*What the task asks*
Pictures should be omitted; restate word for word the lines from the one holding "Image resolution: width=837" through the last line of the entries below.
----
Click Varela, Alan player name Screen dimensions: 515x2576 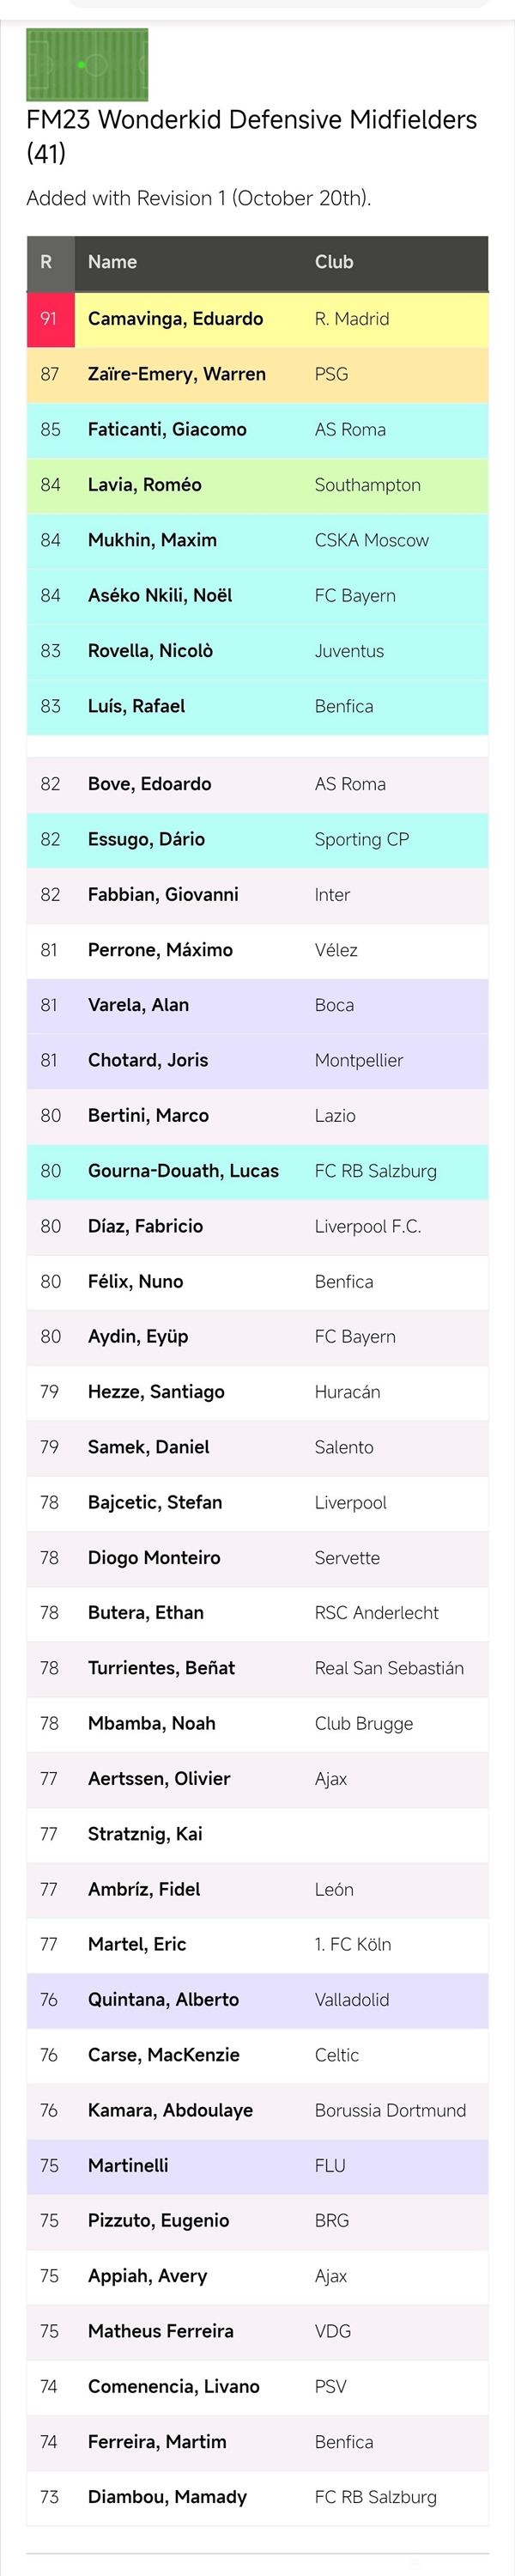coord(138,1006)
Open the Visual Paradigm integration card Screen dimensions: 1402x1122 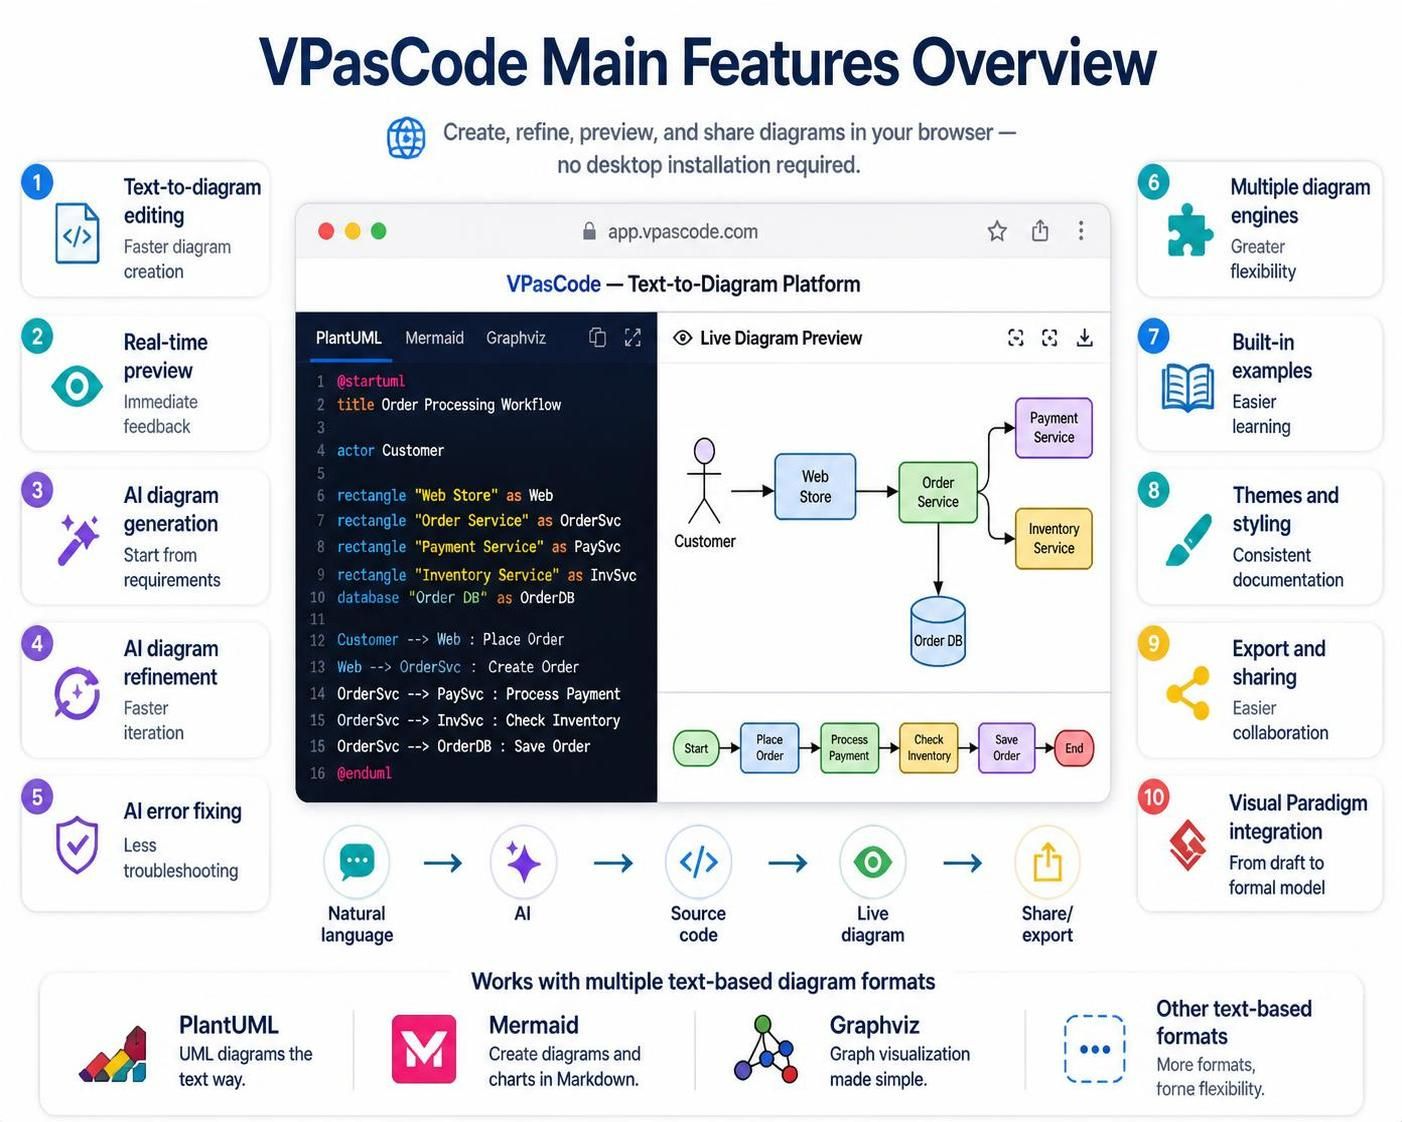point(1260,844)
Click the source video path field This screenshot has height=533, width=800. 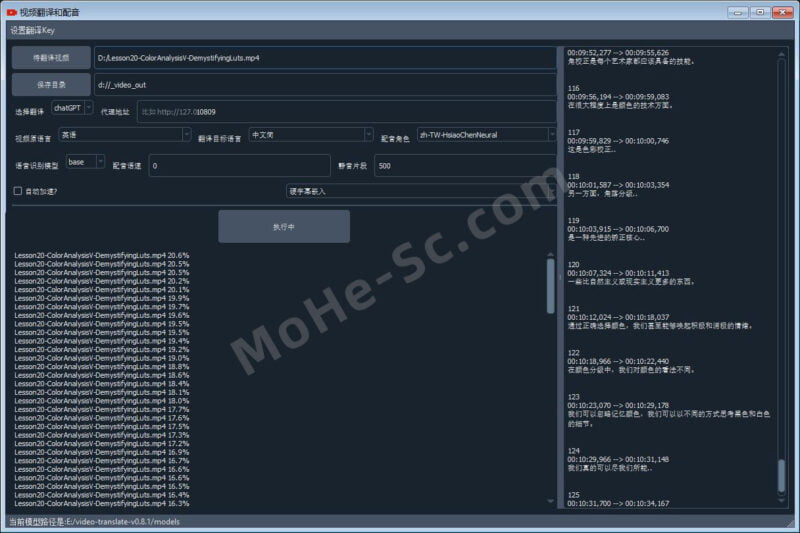[x=325, y=58]
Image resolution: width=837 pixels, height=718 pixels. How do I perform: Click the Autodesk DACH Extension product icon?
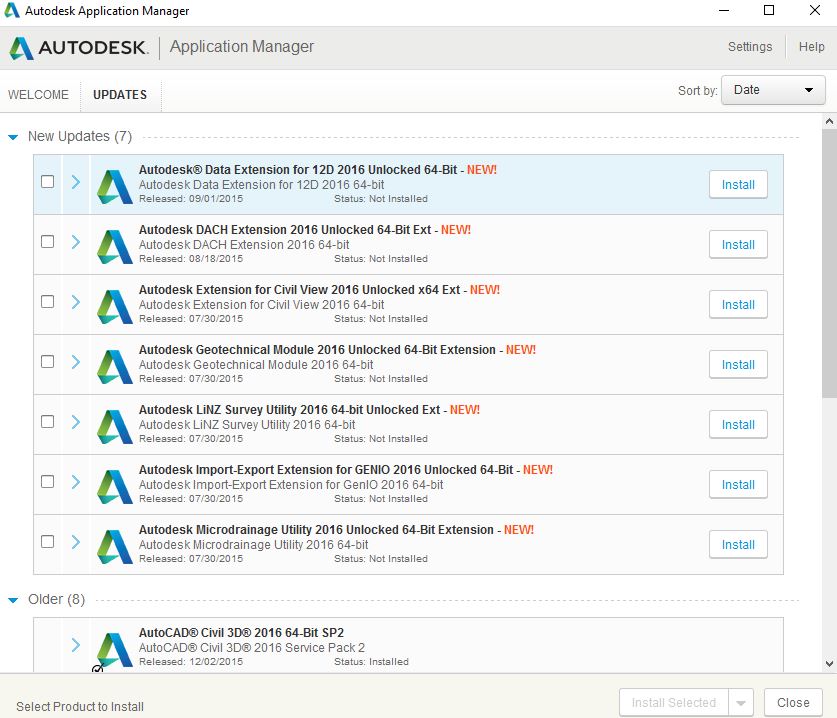pyautogui.click(x=112, y=244)
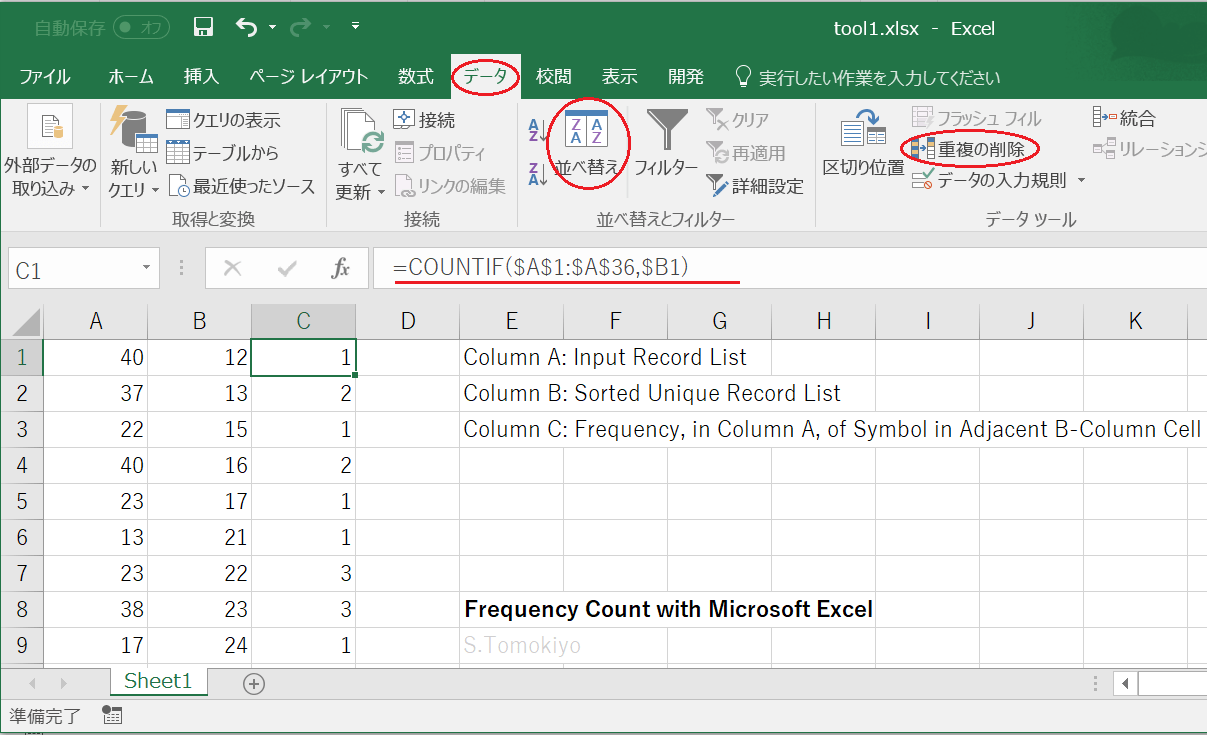1207x735 pixels.
Task: Click the 詳細設定 advanced filter button
Action: point(755,186)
----
*Expected answer*
Image resolution: width=837 pixels, height=718 pixels. How do I perform: Click the Autodesk DACH Extension product icon?
pyautogui.click(x=112, y=244)
1207x735 pixels.
Task: Click the 詳細設定 advanced filter button
Action: point(755,186)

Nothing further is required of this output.